=== RECORDS PROVIDED ===
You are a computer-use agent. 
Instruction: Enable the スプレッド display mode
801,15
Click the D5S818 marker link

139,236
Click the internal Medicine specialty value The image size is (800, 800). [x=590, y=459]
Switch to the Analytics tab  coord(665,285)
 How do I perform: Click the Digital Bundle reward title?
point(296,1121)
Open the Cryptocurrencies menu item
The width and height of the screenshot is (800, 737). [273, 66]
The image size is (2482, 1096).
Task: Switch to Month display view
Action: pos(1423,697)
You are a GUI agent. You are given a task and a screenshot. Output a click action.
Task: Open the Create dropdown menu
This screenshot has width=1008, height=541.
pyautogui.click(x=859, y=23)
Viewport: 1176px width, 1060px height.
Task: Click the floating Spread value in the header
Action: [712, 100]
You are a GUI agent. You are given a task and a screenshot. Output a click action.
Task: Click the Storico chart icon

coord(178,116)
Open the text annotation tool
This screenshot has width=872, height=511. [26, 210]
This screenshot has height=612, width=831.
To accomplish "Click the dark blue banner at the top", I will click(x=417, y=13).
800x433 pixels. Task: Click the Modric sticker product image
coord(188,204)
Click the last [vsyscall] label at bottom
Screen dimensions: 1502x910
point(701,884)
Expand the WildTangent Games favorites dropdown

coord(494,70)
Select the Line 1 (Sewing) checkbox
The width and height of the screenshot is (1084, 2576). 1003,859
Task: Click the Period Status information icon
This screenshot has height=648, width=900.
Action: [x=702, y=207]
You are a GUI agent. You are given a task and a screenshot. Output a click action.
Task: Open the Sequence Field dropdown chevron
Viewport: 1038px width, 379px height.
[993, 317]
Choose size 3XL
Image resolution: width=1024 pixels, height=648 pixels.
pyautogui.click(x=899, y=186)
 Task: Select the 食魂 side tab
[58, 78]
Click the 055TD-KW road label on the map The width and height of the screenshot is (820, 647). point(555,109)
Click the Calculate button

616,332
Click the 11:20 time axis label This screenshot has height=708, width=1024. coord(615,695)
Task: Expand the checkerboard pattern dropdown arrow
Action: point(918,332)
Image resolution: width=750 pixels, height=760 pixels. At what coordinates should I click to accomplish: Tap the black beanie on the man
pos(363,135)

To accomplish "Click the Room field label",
===
REQUIRED WORK: Each line from the one containing "Task: Click the Period" through the last line of the material must be restated word for word, with no other text.

TASK OUTPUT:
Task: Click the Period Status information icon
This screenshot has height=648, width=900.
Action: [x=702, y=207]
You are a GUI agent. You are given a task and a screenshot. Output a click action.
Task: Open the Sequence Field dropdown chevron
Viewport: 1038px width, 379px height.
[993, 317]
Choose size 3XL
Image resolution: width=1024 pixels, height=648 pixels.
pyautogui.click(x=899, y=186)
 Task: Select the 食魂 side tab
[58, 78]
Click the 055TD-KW road label on the map The width and height of the screenshot is (820, 647). point(555,109)
Click the Calculate button

616,332
Click the 11:20 time axis label This screenshot has height=708, width=1024. coord(615,695)
Task: Expand the checkerboard pattern dropdown arrow
Action: point(918,332)
Image resolution: width=750 pixels, height=760 pixels. At what coordinates should I click to accomplish: Tap the black beanie on the man
pos(363,135)

To accomplish "Click the Room field label",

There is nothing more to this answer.